Canva is meeting the moment with a product experience that blends the creative process with online culture. Officially known as English (chronically online), this is a fully functional language setting within the Canva product that transforms every button, tooltip, and AI chat into internet vocabulary.

Users are increasingly prompting Canva AI with phrases like “main character energy,” and Canva is meeting them halfway, recognizing that the way people speak online can be a functional, familiar shortcut that leads to creativity.

In addition to a transformed interface, Canva is introducing a collection of extremely online templates with more easter eggs to discover.

Why now

By 2030, Gen Z will make up nearly 30% of the U.S. workforce, and they’ve embraced Canva as their platform of choice personally and professionally. This gives Canva a direct view of how internet culture is shaping their creative process.

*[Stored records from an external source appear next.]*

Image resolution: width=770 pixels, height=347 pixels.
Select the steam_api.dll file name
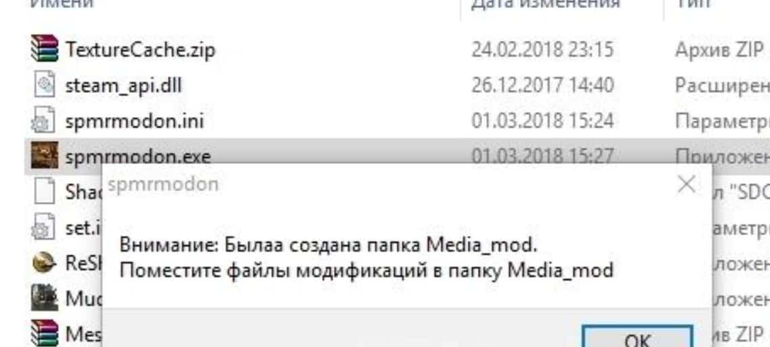[123, 85]
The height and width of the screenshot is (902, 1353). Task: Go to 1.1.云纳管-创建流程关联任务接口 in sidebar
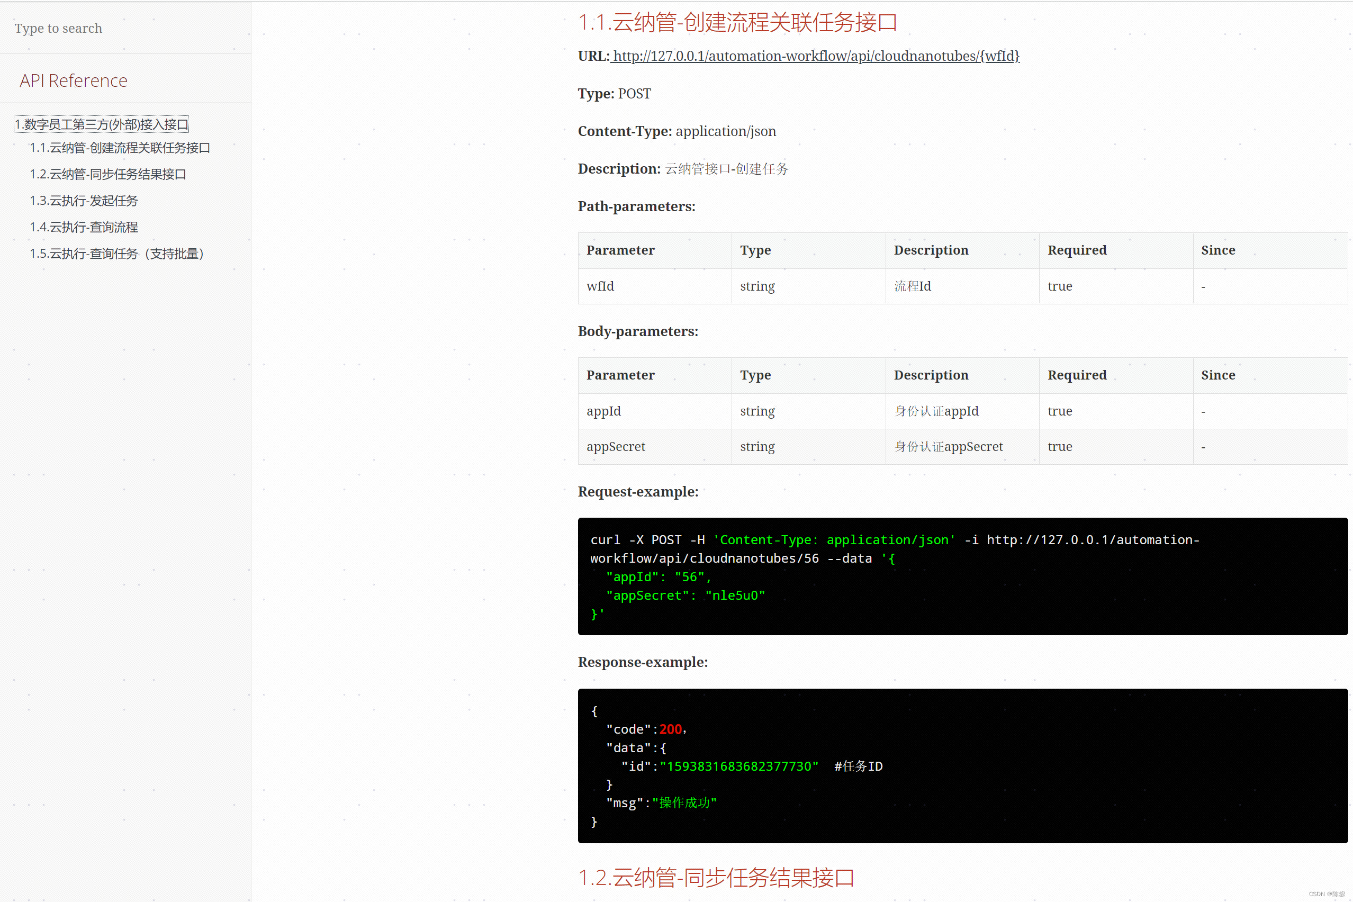[120, 148]
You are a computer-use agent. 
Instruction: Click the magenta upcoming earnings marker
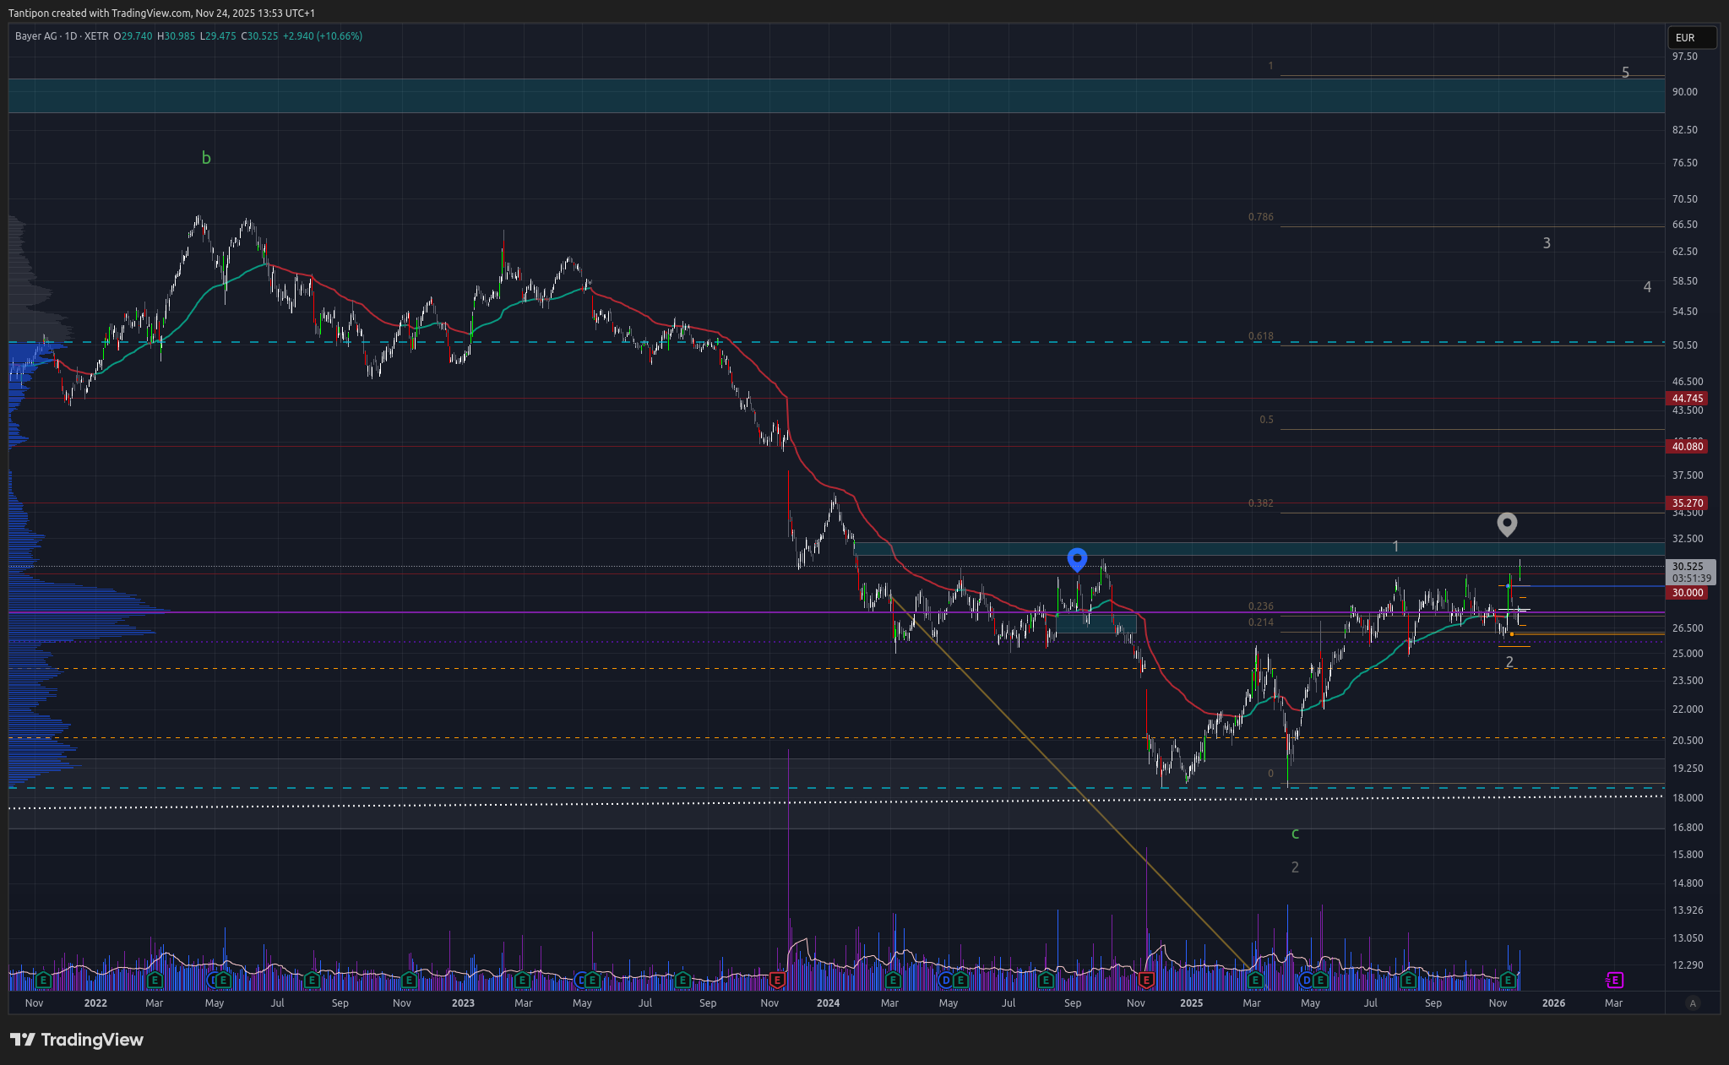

Language shaped by a mix of online subcultures and communities is now influencing not just mainstream culture, but how people communicate and collaborate every day. In the past year alone, terms like “slay” (up 98%), “rizz” (up 88%), and “spill the tea” (up 47%) have increasingly appeared in user searches.

Today, Canva supports its 260 million monthly users in more than 100 languages. Now, that includes Chronically Online mode. To activate it, users can go to Settings in Canva, find the Language section, and select English (chronically online).